A team of NVIDIA researchers has defined new AI techniques that give computers enough smarts to see a picture of one animal and recreate its expression and pose on the face of any other creature. The work is powered in part by generative adversarial networks (GANs), an emerging AI technique that pits one neural network against another.
You can try it for yourself with the GANimal app. Input an image of your dog or cat and see its expression and pose reflected on dozens of breeds and species from an African hunting dog and Egyptian cat to a Shih-Tzu, snow leopard or sloth bear.
I tried it, using a picture of my son’s dog, Duke, a mixed-breed mutt who resembles a Golden Lab. My fave — a dark-eyed lynx wearing Duke’s dorky smile.
There’s potential for serious applications, too. Someday movie makers may video dogs doing stunts and use AI to map their movements onto, say, less tractable tigers.
The team reports its work this week in a paper at the International Conference on Computer Vision (ICCV) in Seoul. The event is one of three seminal conferences for researchers in the field of computer vision.
Their paper describes what the researchers call FUNIT, “a Few-shot, UNsupervised Image-to-image Translation algorithm that works on previously unseen target classes that are specified, at test time, only by a few example images.”
“Most GAN-based image translation networks are trained to solve a single task. For example, translate horses to zebras,” said Ming-Yu Liu, a lead computer-vision researcher on the NVIDIA team behind FUNIT.
“In this case, we train a network to jointly solve many translation tasks where each task is about translating a random source animal to a random target animal by leveraging a few example images of the target animal,” Liu explained. “Through practicing solving different translation tasks, eventually the network learns to generalize to translate known animals to previously unseen animals.”

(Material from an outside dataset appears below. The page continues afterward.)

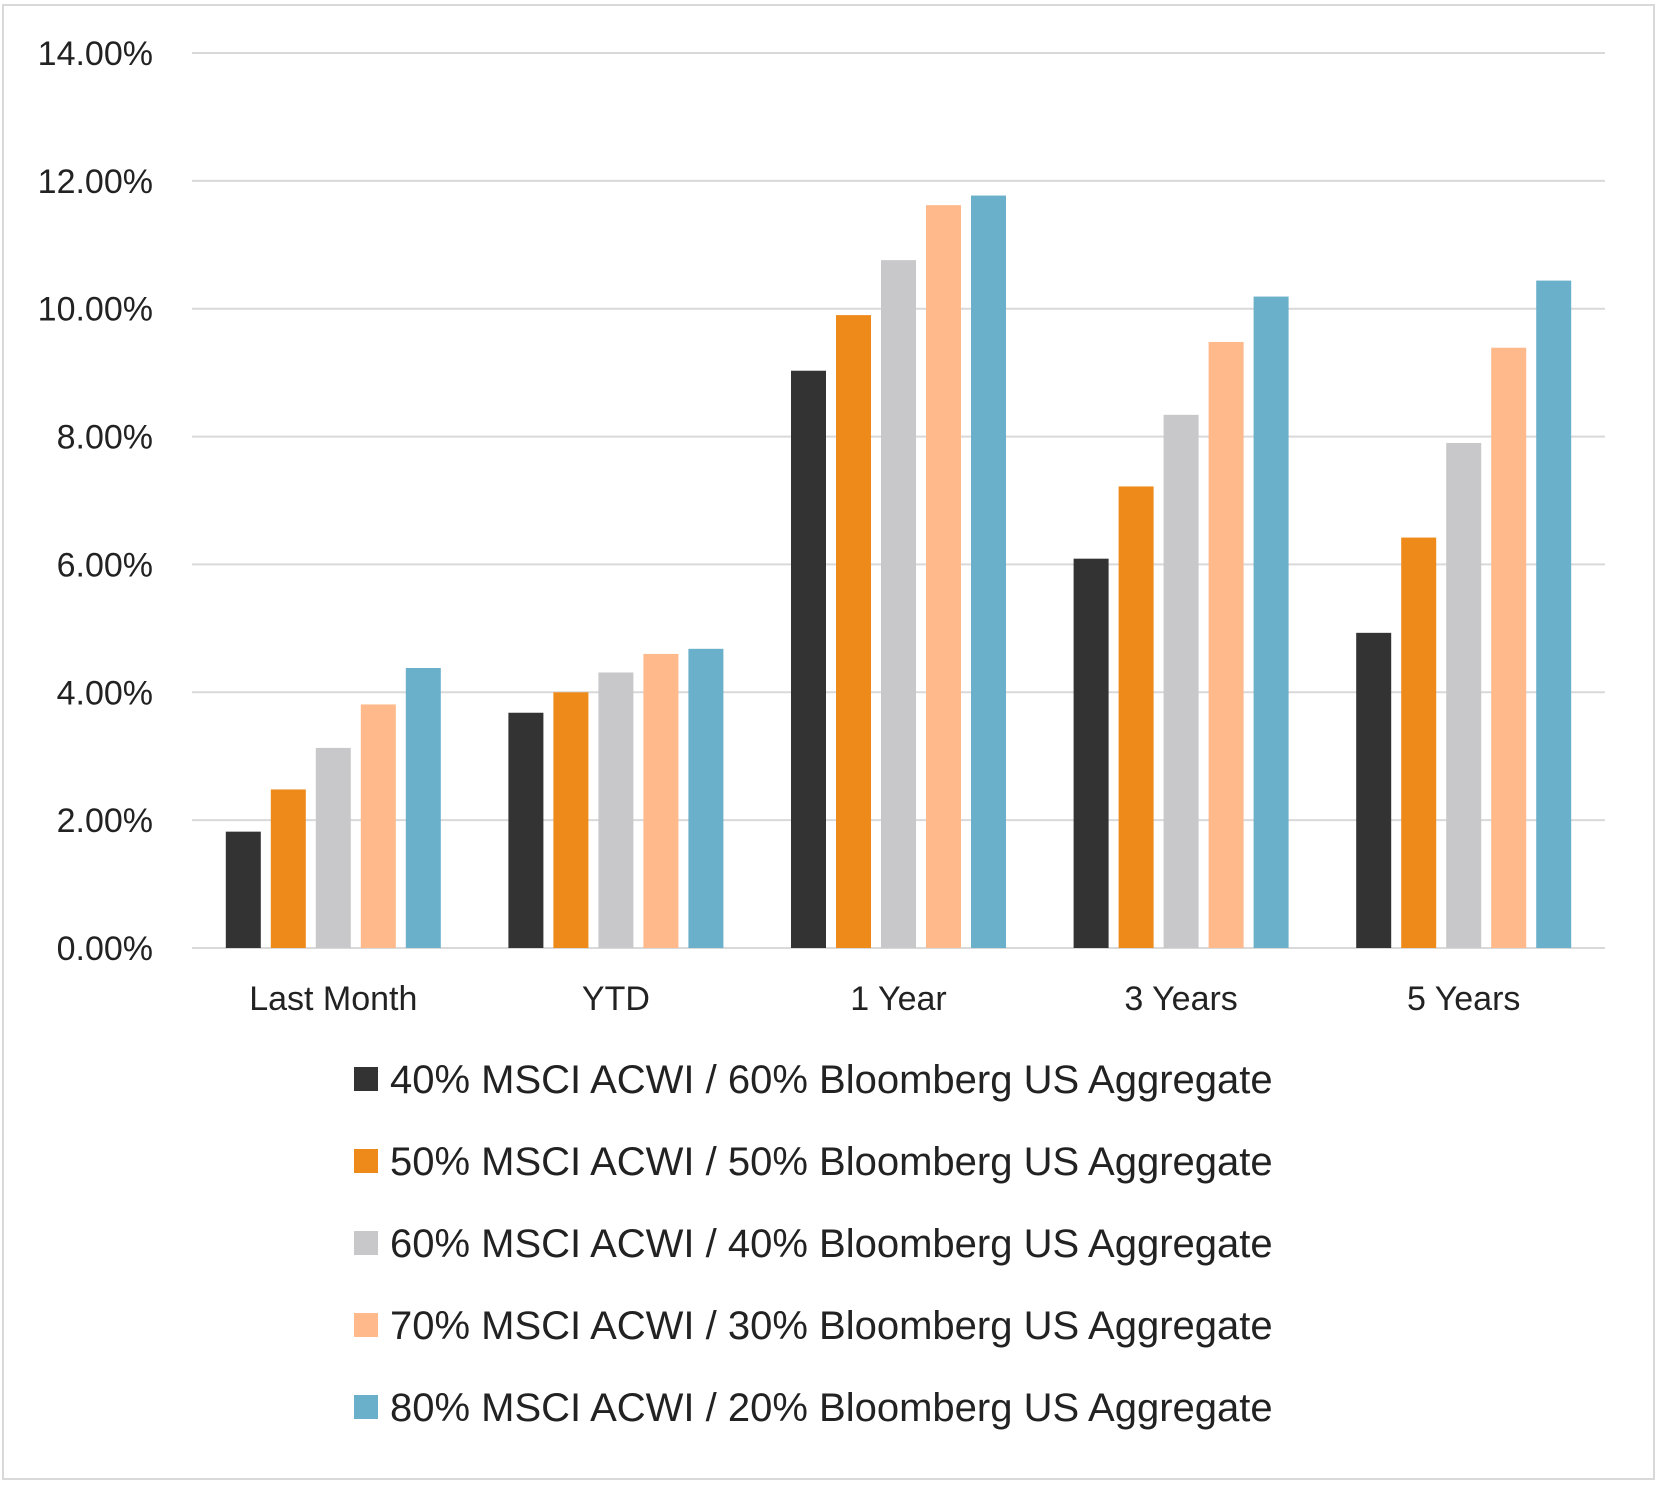  I want to click on x-tick-label: 3 Years, so click(1180, 999).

Before this work, network models for image translation had to be trained using many images of the target animal. Now, one picture of Rover does the trick, in part thanks to a training function that includes many different image translation tasks the team adds to the GAN process.

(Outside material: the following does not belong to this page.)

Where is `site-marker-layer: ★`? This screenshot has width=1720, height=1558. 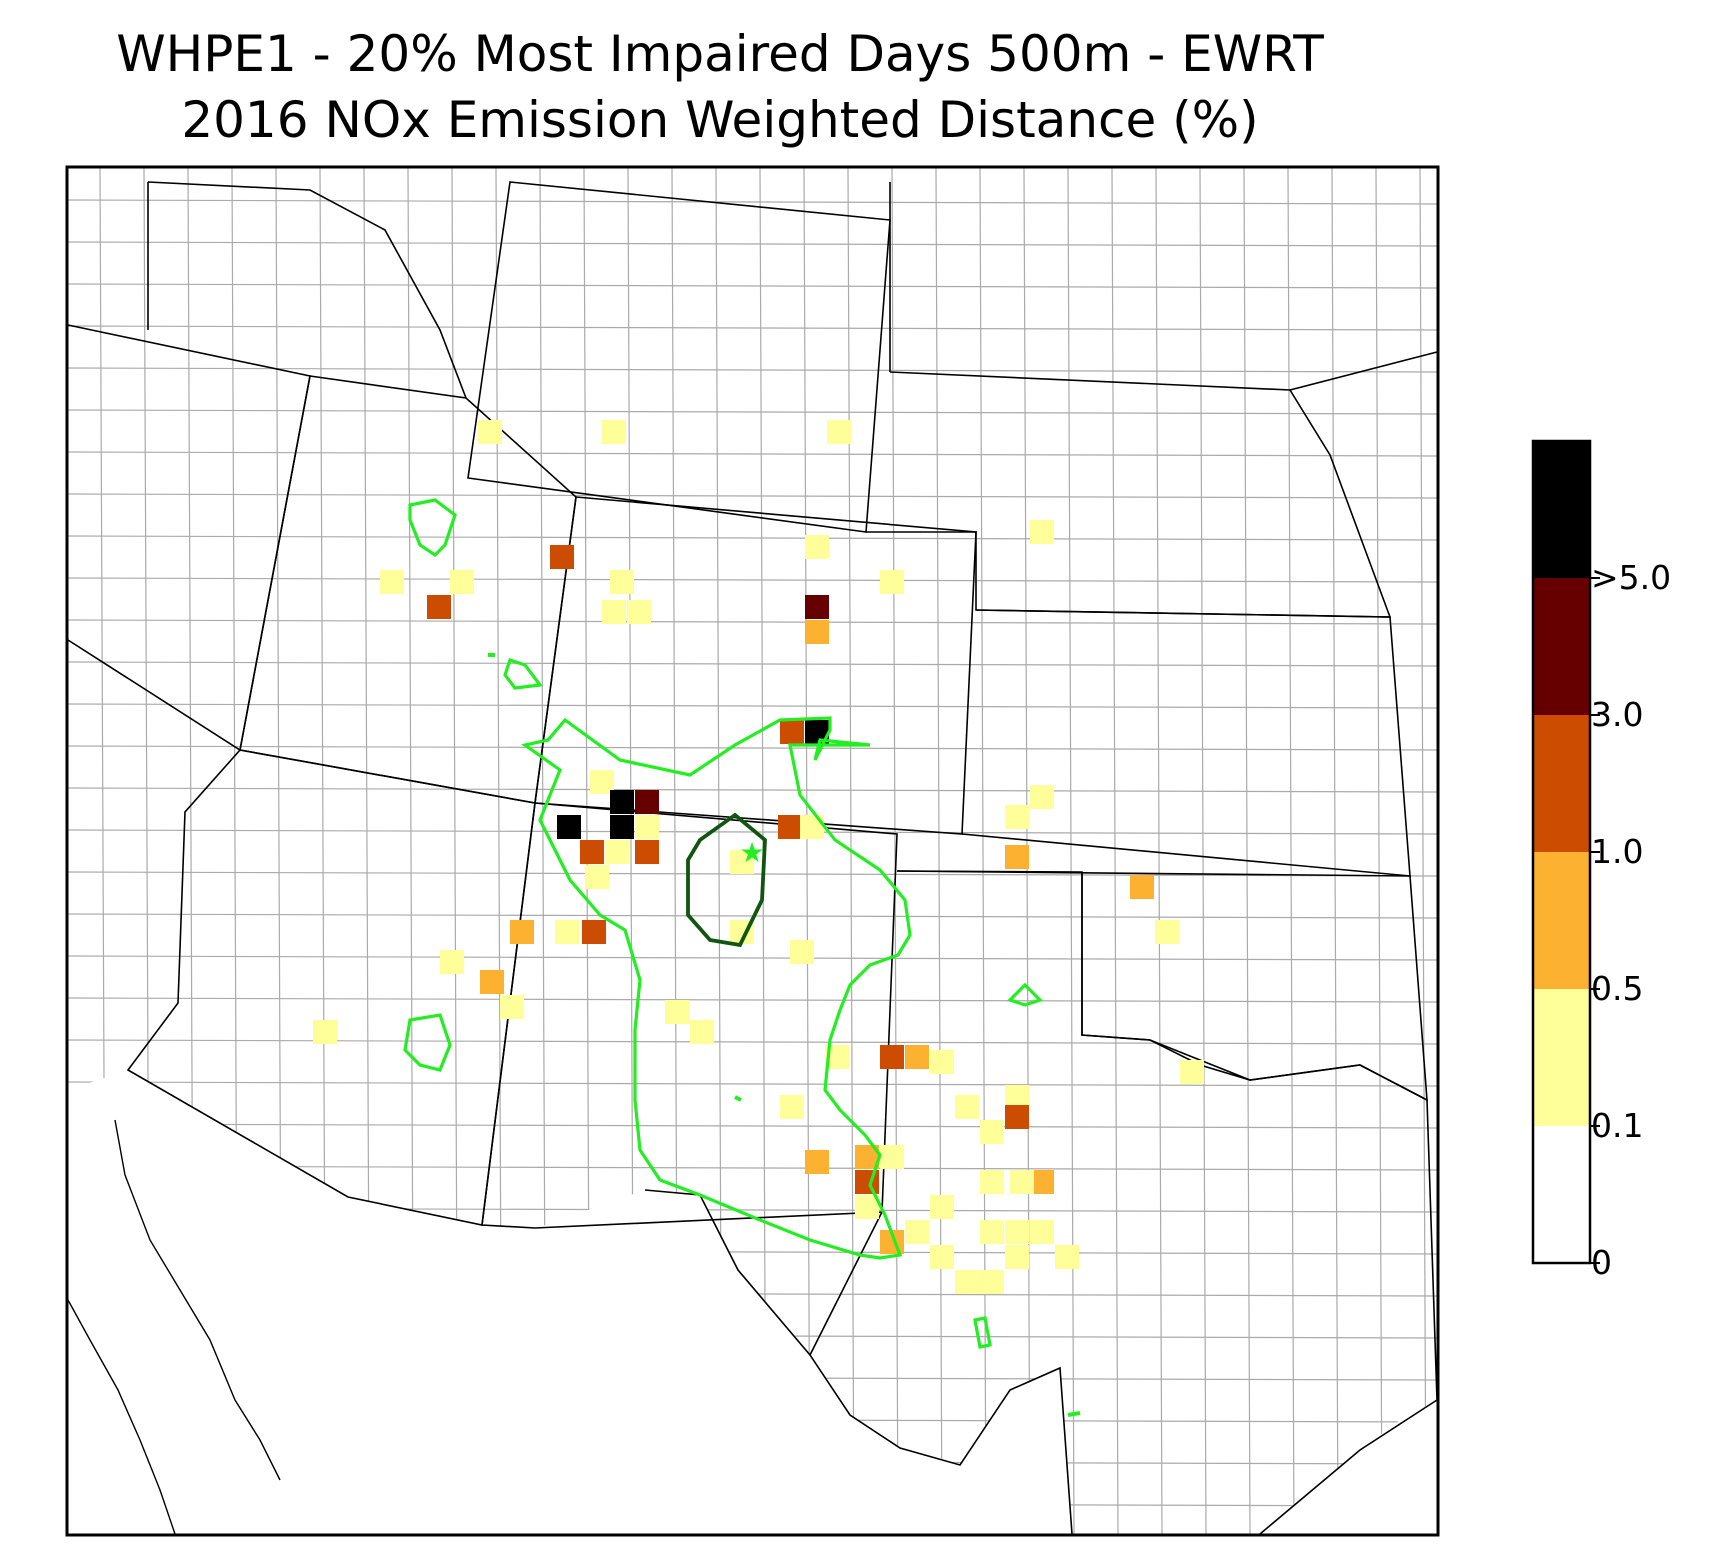 site-marker-layer: ★ is located at coordinates (752, 852).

The work is the next step in Liu’s overarching goal of finding ways to code human-like imagination into neural networks. “This is how we make progress in technology and society by solving new kinds of problems,” said Liu.
The team — which includes seven of NVIDIA’s more than 200 researchers — wants to expand the new FUNIT tool to include more kinds of images at higher resolutions. They are already testing it with images of flowers and food.
Liu’s work in GANs hit the spotlight earlier this year with GauGAN, an AI tool that turns anyone’s doodles into photorealistic works of art.
At the ICCV event, Liu will present a total of four papers in three talks and one poster session. He’ll also chair a paper session and present at a tutorial on how to program the Tensor Cores in NVIDIA’s latest GPUs.